• _TASK INSTRUCTIONS_
1. In the transcript, how did Nick Cage's character in National Treasure get away with his crimes, and what term is used for that arrangement? Answer in one to three sentences.
2. Answer these questions from the transcript:
(a) What percentage of the treasure did Nick Cage's character donate?
(b) Which lost mine does Joshua Gilliland mention?
(c) According to Jordon Huppert, who is the first person to run?

• _EXTRACT TO READ_

It seemed to work out for Nick Cage in National Treasure. He donated uh, you know, like 98 or 99 percent of the treasure that they found, and he got away with committing a litany of crimes. That was after the fact, that's just plea bargaining.

Joshua Gilliland:

Yeah, it's a little presidential pardon, you know, action there, but it's it's not like the the head of the Smithsonians like we're gonna go on an adventure. I mean, first off, that would be cool, like if that were let's call Hollywood.

Jordon Huppert:

Yeah, side note idea for a movie.

Joshua Gilliland:

Everyone, we're we're going to Mount Rushmore, and it's like yeah, that that doesn't happen. Fun idea.

Jordon Huppert:

They're closed right now, they might be willing.

Joshua Gilliland:

We're gonna fund this baby one way or another. Uh let's go find the lost Dutchman mine and uh off the gold country. Okay, so those are all things that happen. Uh we have uh Benny shows up alive. Now, an earlier issue with Benny is if Benny and Rick were on a joint venture to find treasure, did Benny breach his fiduciary duty to Rick by abandoning him at the beginning of the film?

Jordon Huppert:

I mean you'd have to go through the other layer of the first person to run is the captain. And then Benny tells Rick that he's the highest rank or whatever he says, and that Rick's in charge now.

• _GIVEN MATERIAL_
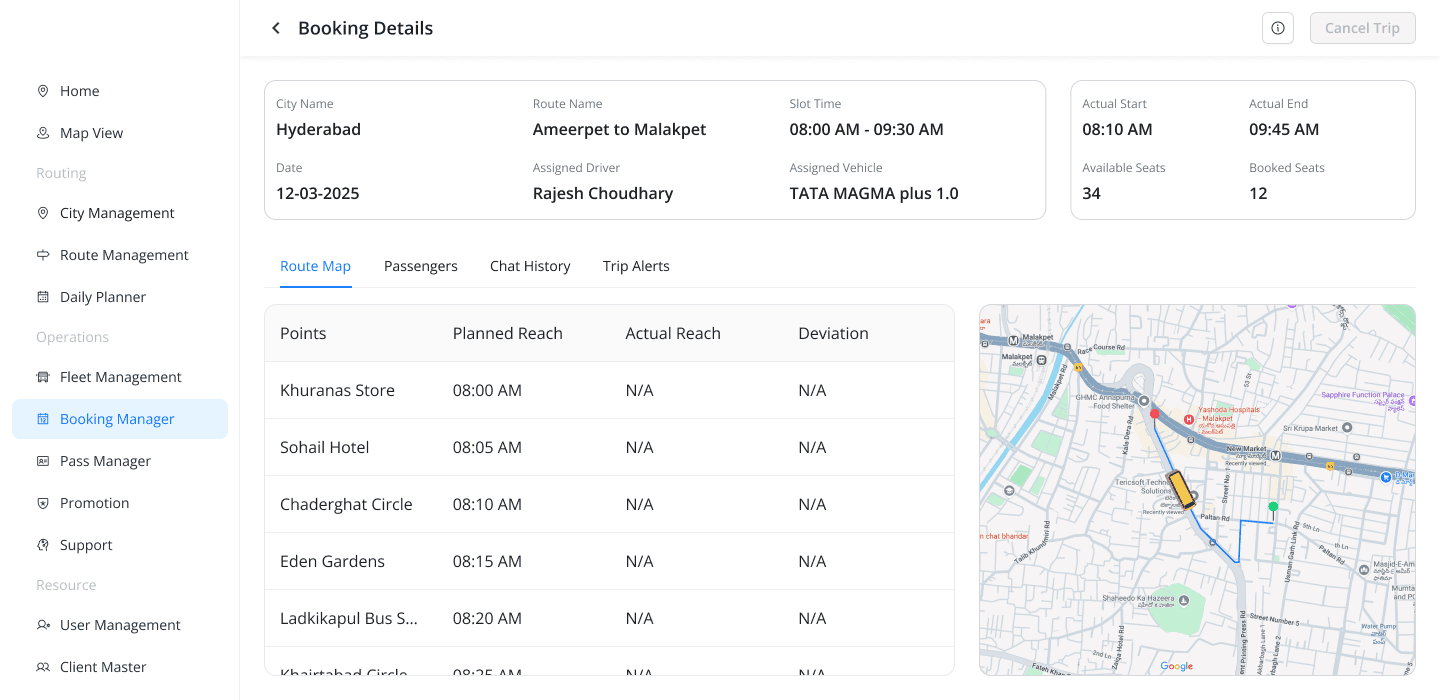Switch to the Passengers tab
Viewport: 1440px width, 700px height.
pos(421,266)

• _WORKED SOLUTIONS_
1. He donated about 98 or 99 percent of the treasure that was found, and in return he got away with a litany of crimes. The transcript calls this after-the-fact plea bargaining.

2.
(a) About 98 or 99 percent.
(b) The lost Dutchman mine.
(c) The captain.